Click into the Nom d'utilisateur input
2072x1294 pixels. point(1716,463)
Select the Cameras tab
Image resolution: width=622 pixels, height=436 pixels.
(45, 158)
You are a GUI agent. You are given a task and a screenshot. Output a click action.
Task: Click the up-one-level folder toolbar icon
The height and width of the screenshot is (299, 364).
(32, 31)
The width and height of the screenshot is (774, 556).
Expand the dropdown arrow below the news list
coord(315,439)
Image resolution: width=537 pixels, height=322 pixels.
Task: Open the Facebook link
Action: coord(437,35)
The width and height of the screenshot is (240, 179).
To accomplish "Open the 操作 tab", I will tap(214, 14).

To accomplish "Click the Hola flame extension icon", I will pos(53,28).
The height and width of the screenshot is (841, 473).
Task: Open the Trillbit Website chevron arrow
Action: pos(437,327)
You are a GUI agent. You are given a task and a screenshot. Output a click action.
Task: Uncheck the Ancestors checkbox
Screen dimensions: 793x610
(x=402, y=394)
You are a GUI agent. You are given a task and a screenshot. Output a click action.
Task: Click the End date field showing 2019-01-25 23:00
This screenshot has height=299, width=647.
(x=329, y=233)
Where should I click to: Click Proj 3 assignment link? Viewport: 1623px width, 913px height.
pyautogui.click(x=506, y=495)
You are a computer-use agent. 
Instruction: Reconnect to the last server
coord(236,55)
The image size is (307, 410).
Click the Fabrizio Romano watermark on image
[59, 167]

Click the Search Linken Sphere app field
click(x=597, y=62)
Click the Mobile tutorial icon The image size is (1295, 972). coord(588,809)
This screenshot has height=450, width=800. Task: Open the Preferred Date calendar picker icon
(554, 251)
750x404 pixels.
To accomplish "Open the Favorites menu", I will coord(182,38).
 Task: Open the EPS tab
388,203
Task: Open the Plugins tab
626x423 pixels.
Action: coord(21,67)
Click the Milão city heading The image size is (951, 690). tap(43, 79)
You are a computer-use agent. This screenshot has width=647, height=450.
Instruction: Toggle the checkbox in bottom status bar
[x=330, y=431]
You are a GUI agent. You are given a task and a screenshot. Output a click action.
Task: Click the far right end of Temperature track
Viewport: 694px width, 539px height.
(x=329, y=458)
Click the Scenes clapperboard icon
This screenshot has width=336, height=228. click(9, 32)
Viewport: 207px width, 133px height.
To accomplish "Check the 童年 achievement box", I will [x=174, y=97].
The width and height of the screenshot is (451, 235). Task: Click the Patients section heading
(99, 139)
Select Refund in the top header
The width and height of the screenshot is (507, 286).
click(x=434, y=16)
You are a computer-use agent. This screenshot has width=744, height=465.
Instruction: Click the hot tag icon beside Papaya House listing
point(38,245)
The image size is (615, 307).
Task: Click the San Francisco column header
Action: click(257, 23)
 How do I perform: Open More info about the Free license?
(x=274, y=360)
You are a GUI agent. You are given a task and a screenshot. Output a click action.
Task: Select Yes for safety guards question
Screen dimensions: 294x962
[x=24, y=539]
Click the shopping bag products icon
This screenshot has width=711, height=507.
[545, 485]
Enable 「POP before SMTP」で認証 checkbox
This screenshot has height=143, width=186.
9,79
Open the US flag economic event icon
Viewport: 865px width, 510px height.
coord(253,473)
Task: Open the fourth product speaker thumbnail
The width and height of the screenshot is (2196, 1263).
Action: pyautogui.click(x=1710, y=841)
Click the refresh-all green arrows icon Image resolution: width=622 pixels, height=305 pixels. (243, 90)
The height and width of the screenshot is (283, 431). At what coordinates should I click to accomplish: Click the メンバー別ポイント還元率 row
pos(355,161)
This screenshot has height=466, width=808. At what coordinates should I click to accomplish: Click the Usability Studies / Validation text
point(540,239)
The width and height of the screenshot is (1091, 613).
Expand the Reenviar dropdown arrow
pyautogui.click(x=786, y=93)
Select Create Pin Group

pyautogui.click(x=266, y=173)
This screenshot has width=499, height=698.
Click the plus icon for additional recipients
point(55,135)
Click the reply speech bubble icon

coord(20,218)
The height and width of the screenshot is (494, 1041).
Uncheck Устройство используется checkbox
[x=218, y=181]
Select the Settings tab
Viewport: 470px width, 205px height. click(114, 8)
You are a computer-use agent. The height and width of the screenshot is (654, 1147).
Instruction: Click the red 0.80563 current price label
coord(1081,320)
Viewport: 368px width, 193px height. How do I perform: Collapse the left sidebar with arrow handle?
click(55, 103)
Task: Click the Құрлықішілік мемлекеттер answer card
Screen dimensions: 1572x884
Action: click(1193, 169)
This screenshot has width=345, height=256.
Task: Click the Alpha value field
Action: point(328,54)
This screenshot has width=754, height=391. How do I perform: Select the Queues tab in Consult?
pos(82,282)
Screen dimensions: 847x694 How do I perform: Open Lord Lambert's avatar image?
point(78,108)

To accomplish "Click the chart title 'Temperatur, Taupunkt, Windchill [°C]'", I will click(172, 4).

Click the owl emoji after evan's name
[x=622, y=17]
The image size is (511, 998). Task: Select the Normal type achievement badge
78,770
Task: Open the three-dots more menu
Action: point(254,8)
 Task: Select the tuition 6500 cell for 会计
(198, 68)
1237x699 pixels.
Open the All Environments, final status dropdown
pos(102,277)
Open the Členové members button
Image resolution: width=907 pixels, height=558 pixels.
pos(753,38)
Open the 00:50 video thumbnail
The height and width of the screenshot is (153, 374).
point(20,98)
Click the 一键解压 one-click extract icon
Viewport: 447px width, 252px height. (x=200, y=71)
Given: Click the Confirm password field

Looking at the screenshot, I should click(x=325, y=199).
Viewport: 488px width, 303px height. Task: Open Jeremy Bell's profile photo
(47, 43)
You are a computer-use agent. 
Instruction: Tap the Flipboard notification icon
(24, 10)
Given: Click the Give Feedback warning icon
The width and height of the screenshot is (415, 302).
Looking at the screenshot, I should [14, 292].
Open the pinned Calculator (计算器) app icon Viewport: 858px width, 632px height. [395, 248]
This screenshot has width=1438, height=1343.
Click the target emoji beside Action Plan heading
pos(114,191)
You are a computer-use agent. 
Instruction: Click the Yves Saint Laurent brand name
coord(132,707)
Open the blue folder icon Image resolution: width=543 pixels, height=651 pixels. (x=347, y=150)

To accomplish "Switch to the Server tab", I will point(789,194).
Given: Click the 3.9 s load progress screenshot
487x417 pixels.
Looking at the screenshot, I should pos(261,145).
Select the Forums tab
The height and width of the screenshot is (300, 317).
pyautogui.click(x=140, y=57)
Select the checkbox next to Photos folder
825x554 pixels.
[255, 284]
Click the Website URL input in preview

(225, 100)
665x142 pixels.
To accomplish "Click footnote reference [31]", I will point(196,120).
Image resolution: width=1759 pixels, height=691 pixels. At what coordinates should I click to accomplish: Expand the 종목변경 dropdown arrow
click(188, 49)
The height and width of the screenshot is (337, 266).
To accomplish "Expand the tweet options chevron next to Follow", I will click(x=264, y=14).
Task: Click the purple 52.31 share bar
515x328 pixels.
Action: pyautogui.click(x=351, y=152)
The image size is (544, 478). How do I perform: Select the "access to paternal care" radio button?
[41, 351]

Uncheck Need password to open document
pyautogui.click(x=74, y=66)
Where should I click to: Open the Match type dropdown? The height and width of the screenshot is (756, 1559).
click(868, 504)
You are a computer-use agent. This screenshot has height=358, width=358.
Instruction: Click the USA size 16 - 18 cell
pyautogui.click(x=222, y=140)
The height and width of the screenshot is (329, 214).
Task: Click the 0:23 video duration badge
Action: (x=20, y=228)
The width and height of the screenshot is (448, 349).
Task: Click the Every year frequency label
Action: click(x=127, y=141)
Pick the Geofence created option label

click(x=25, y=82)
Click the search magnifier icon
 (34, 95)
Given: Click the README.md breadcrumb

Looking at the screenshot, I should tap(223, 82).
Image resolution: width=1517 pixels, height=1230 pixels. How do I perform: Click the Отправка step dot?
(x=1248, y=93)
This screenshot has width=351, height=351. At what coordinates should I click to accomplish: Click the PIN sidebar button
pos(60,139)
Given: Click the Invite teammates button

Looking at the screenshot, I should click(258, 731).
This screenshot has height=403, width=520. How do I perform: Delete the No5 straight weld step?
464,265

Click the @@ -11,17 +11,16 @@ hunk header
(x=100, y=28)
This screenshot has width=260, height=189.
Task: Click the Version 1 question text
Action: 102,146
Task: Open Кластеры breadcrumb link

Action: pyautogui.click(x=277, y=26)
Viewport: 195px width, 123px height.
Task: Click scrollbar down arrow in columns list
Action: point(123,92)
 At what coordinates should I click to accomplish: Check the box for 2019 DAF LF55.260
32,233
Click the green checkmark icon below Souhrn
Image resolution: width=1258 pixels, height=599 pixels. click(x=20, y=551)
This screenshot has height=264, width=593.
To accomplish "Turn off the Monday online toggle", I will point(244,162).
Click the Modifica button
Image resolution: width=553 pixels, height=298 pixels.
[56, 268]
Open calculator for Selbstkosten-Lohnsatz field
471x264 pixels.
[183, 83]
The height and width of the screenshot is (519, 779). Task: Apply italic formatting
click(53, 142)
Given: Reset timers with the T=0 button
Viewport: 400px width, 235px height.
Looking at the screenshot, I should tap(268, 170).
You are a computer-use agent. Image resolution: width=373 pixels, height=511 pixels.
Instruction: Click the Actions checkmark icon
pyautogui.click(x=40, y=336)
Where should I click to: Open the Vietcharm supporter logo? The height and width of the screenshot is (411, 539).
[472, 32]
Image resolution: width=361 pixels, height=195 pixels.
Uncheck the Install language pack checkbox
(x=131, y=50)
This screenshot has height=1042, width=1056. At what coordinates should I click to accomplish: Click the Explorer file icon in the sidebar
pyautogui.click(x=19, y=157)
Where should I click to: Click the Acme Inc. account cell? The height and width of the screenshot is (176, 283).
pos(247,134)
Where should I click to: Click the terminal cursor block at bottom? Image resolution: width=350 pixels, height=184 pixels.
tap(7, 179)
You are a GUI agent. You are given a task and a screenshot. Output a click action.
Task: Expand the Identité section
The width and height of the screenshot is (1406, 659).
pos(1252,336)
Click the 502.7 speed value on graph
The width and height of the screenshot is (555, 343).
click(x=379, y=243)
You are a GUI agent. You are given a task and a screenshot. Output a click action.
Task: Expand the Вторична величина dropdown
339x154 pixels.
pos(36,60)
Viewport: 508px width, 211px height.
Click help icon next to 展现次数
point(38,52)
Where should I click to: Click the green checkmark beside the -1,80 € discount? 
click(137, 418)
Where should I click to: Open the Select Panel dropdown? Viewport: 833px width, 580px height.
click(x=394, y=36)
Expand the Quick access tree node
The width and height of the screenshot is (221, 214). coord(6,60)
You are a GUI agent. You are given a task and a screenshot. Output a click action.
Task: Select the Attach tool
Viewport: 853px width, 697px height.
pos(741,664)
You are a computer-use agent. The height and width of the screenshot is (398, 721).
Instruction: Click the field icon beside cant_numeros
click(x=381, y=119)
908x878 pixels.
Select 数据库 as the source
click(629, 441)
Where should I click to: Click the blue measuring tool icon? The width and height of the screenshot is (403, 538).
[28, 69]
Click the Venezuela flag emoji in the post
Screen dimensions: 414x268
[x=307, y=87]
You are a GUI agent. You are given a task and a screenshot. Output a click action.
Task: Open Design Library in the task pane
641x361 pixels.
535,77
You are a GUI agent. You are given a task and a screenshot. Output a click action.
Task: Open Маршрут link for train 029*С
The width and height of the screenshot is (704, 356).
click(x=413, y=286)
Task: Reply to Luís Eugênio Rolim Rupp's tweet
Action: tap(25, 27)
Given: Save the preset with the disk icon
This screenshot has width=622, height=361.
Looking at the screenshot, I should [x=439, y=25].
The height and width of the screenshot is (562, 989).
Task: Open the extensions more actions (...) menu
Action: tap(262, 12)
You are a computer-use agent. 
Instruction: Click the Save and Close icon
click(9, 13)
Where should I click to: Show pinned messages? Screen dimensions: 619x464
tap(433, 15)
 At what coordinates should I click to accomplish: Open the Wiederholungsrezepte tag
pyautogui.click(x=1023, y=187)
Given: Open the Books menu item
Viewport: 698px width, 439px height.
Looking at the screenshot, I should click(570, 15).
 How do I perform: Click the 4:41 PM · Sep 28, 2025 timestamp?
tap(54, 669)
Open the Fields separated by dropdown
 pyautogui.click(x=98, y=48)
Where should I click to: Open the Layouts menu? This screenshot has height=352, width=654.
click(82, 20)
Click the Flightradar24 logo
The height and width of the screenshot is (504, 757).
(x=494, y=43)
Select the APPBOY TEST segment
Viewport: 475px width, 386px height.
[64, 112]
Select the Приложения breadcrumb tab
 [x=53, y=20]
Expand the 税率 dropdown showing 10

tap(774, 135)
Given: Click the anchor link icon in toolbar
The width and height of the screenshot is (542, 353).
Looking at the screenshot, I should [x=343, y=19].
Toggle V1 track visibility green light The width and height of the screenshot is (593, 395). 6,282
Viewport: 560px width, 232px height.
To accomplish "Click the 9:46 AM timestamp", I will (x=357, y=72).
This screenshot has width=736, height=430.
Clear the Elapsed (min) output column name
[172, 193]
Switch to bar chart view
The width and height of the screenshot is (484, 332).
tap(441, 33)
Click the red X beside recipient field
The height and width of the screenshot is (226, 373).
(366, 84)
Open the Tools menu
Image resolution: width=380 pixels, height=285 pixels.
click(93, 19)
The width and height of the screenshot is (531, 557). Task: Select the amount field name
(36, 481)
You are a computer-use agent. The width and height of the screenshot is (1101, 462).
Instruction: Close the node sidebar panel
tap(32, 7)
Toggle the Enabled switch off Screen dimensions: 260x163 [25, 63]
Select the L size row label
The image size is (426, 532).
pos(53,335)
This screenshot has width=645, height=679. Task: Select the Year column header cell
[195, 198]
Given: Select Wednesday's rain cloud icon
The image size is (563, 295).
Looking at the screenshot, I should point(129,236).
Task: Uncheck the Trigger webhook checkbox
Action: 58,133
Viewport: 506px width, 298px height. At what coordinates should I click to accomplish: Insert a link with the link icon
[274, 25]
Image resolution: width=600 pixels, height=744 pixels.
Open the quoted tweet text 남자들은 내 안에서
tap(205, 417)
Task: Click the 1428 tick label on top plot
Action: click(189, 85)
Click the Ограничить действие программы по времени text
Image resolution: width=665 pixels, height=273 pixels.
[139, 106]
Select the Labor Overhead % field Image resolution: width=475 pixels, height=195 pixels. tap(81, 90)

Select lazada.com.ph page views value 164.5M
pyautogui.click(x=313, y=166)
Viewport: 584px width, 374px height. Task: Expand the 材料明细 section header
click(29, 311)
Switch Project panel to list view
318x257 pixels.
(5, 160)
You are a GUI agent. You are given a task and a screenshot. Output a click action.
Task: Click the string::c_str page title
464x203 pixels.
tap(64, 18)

_Task_.
The answer should hold only the lines from the start of the records above through the line containing "The width and height of the screenshot is (240, 179).", each set down exactly.

_Response for this exercise_.
Click into the Nom d'utilisateur input
2072x1294 pixels. point(1716,463)
Select the Cameras tab
Image resolution: width=622 pixels, height=436 pixels.
(45, 158)
You are a GUI agent. You are given a task and a screenshot. Output a click action.
Task: Click the up-one-level folder toolbar icon
The height and width of the screenshot is (299, 364).
(32, 31)
The width and height of the screenshot is (774, 556).
Expand the dropdown arrow below the news list
coord(315,439)
Image resolution: width=537 pixels, height=322 pixels.
Task: Open the Facebook link
Action: coord(437,35)
The width and height of the screenshot is (240, 179).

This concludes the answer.